» **Exercise passage**:
- - - - -
Counting Physical Therapy In
Like chiropractic care, a primary goal of physical therapy is to heal and treat without relying on drugs and therapy. One of the chief differences is that physical therapy is more closely associated with mainstream medicine and is even prescribed by medical practices before and after surgery.
PT (and chiropractic care, for that matter) goes back to ancient times when massage and the relief that comes from water that we now call hydrotherapy are believed to be used by Greek physician Hippocrates, known as the father of medicine. In a sense, you could say he is also the father of physical therapy. However, it took centuries before PT was regarded as accepted health care, although one element, fitness training, pre-dates it by centuries. PT went mainstream with the polio epidemic in the 1940’s and 1950’s when manual therapy techniques were used to help restore muscle function.
The modern physical therapist is also trained in massage, but specialties now include post-operative care, orthopedic, cardiovascular and neurologic and pulmonary rehabilitation. Those specialties are usually just that, and few physical therapy practices provide treatment in all of these areas.
Integrating Multiple Therapies
Physical therapists and chiropractors can work together under the same roof, so to speak, to provide integrated care.
Dr. Brad Butler, Chief of Staff at Oakland Spine & Physical Therapy believes that “physical therapy is probably the best thing out there for treating the muscular components of the spine.” It is also critical for functional improvements, postural improvements, flexibility and strength.
“However, the big difference between hospital-based physical therapy, a stand alone physical therapy center, and an integrated center like ours, is the applied philosophy of what works best,” Dr. Butler reports. “We believe that integrated physical therapy with other therapies lead to a faster and more comprehensive patient response.”
The American Physical Therapy Association (APTA) explains that PTs examine each care recipient (“patient” is generally not used because it applies to medical care) and “develop a plan using treatment techniques to promote the ability to move, reduce pain, restore function, and prevent disability.” In addition, PTs develop fitness programs for individuals as a means to maintain or improve mobility, as well as ensuring more active and healthier lifestyles with programs they can follow on their own. In post-operative therapy, for instance, care continues after leaving PT via programs the individual can use on his or her own.
There are obviously many similarities between PT and chiropractic care, and the integration of the two healing disciplines is a natural transition under the all-encompassing umbrella of health care.
- - - - -
In the text on physical therapy, what event brought physical therapy into the mainstream?

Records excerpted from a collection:
- - - - -
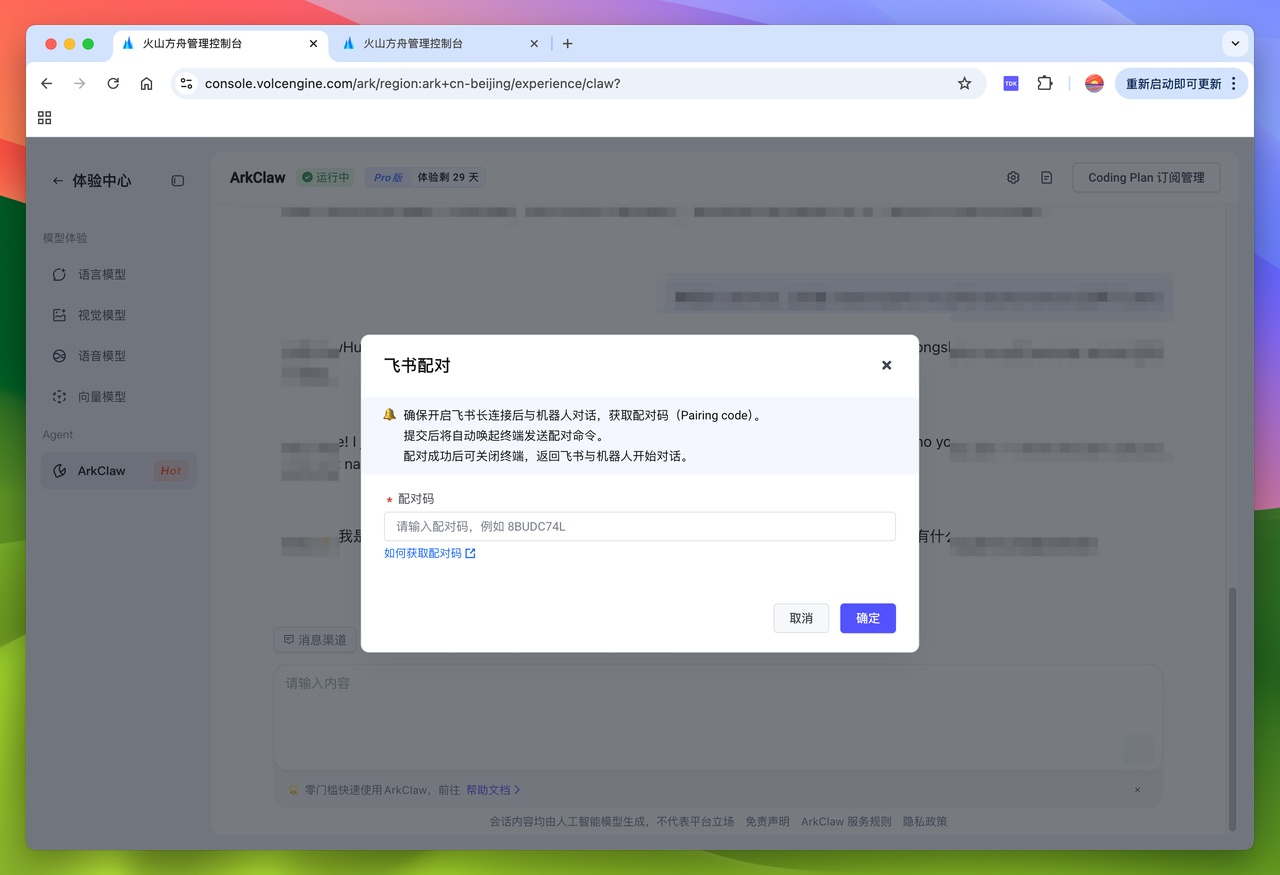Collapse the 体验中心 sidebar panel
Screen dimensions: 1280x875
(x=177, y=181)
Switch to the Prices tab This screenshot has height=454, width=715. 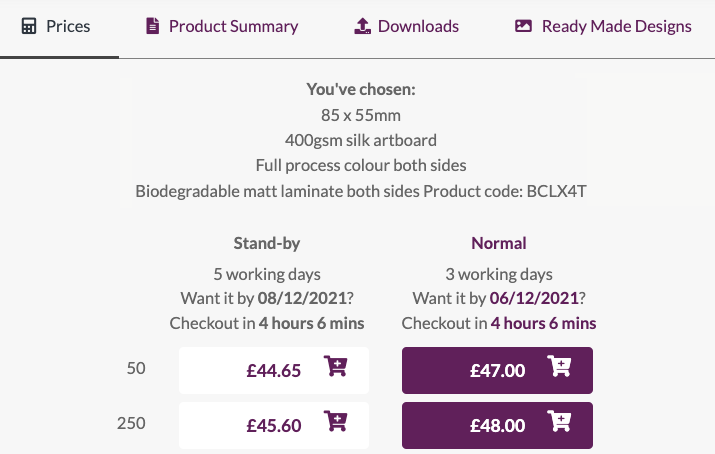59,27
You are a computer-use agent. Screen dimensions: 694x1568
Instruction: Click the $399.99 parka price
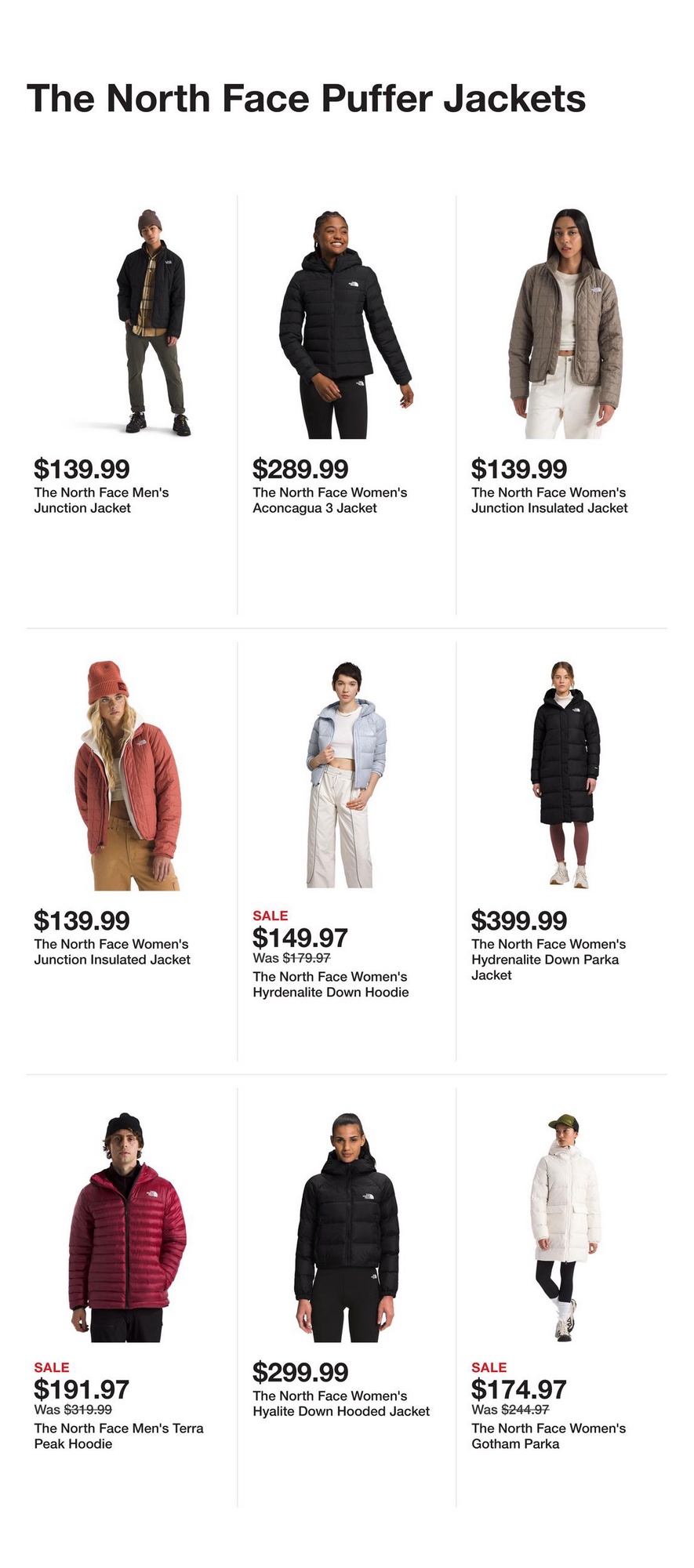519,920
- - - - -
» **Task response**: The polio epidemic of the 1940’s and 1950’s, when manual therapy techniques were used to help restore muscle function.